Comparison of Viridiplantae and Fungi chronograms
To compare the evolutionary histories of Viridiplantae and Fungi required that we consider a period of more than 1 billion years. Because our focus was on plant–fungal symbioses, our taxon sampling was designed to be as complete as possible up to the last 75 million years. By excluding tens of thousands of recently evolved angiosperm species, for which data are available, we were able to use computationally intensive methods with the most realistic evolutionary models (BEAST) to estimate phylogenetic relationships and divergence times with higher statistical confidence for both kingdoms. MEDUSA uses the “terminally unresolved tree approach” to sampling discussed by FitzJohn et al.72, in which “the species not explicitly included as tips in the phylogeny are all known to belong to terminal unresolved clades. This tree is therefore ‘complete’ in that it includes all extant taxa but is incompletely resolved.”72. Our inclusion of 21 main clades for that analysis, representing all angiosperms, with total numbers of known species for all terminal clades, enabled the detection of major shifts in diversification rates throughout the evolution of Viridiplantae, including the early diversification of the angiosperms. Adding a large number of species of angiosperms to capture recent radiations within this clade would be irrelevant to our study, because all major plant–fungal symbioses originated before recent radiations of the angiosperms.

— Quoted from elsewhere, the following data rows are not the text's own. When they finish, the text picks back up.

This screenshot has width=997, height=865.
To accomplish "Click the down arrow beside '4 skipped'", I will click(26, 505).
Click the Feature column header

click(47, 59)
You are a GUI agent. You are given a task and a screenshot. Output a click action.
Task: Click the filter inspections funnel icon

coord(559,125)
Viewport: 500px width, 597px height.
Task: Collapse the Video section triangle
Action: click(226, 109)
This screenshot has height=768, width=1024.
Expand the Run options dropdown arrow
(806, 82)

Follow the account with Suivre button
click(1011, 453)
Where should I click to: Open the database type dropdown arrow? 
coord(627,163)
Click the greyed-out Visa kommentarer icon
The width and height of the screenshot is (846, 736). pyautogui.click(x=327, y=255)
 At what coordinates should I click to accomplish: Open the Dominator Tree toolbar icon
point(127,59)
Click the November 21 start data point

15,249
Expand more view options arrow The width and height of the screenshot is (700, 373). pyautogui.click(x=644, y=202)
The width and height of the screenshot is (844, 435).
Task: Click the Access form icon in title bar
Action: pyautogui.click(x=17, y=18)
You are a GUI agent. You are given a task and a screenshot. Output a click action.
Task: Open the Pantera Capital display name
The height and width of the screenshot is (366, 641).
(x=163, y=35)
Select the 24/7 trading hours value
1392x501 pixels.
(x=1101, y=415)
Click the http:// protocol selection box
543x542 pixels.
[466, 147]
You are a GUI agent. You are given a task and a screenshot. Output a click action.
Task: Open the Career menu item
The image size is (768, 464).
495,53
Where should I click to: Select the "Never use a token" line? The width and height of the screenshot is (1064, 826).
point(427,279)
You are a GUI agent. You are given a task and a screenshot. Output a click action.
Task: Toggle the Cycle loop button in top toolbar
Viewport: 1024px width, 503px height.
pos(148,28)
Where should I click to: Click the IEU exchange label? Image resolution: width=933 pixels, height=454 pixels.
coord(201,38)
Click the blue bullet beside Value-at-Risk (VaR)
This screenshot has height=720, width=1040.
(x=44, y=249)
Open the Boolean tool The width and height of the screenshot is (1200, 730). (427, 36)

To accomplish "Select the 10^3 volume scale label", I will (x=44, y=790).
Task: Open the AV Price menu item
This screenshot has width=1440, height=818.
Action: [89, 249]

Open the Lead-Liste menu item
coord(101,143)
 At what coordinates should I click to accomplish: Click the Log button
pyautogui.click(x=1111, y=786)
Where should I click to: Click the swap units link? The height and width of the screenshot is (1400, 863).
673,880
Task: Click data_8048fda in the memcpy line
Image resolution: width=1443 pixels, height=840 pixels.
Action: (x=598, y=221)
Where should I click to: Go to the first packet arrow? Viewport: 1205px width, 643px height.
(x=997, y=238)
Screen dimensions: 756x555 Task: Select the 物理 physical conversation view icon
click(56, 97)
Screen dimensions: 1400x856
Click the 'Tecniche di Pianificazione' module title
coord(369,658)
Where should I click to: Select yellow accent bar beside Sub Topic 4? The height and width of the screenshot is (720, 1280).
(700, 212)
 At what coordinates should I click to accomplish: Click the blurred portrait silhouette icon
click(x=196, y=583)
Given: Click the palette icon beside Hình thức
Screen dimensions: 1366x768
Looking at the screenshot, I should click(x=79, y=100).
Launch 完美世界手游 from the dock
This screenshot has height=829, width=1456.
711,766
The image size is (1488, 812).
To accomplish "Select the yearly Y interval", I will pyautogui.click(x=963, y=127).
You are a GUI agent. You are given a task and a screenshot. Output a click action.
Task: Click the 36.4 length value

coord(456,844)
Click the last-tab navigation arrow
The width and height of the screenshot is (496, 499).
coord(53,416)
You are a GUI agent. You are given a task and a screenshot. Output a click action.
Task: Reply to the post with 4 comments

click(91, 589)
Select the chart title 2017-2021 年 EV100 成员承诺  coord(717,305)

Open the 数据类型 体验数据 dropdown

Identifying major diversification rate shifts across the tree of life is a topic of high biological interest. Nevertheless, few methods are available that explicitly fit Birth–Death (BD) models to identify diversification shifts across the branches of a phylogenetic tree. MEDUSA57 is a method that uses the Akaike Information Criterion (AIC) to select among BD models with constant or variable rates, and detects the number and phylogenetic placement of diversification rate shifts. Nevertheless, concerns including its ability to correctly choose among models have been expressed73. BAMM74 is a Bayesian method that does not rely on the AIC to select among diversification models. In addition to detecting diversification rate shifts among branches, it can account for rate changes through time. Importantly, MEDUSA and BAMM differ in their treatment of sampled diversity. While BAMM uses a likelihood that assumes that species from the full tree are included randomly, MEDUSA uses the likelihood of observing the number of extant species sampled in an empirical phylogeny, given the diversification parameters (D. Rabosky, pers. comm. to SM). Therefore, in the case of substantially non-randomly undersampled empirical trees, as was the case here for both phylogenies (fungi and plants), MEDUSA is more appropriate to identify diversification shifts. The distinction between the two sampling schemes and implications for likelihoods were discussed in FitzJohn et al.72, but their application to diversification shift methods has not been discussed in the literature.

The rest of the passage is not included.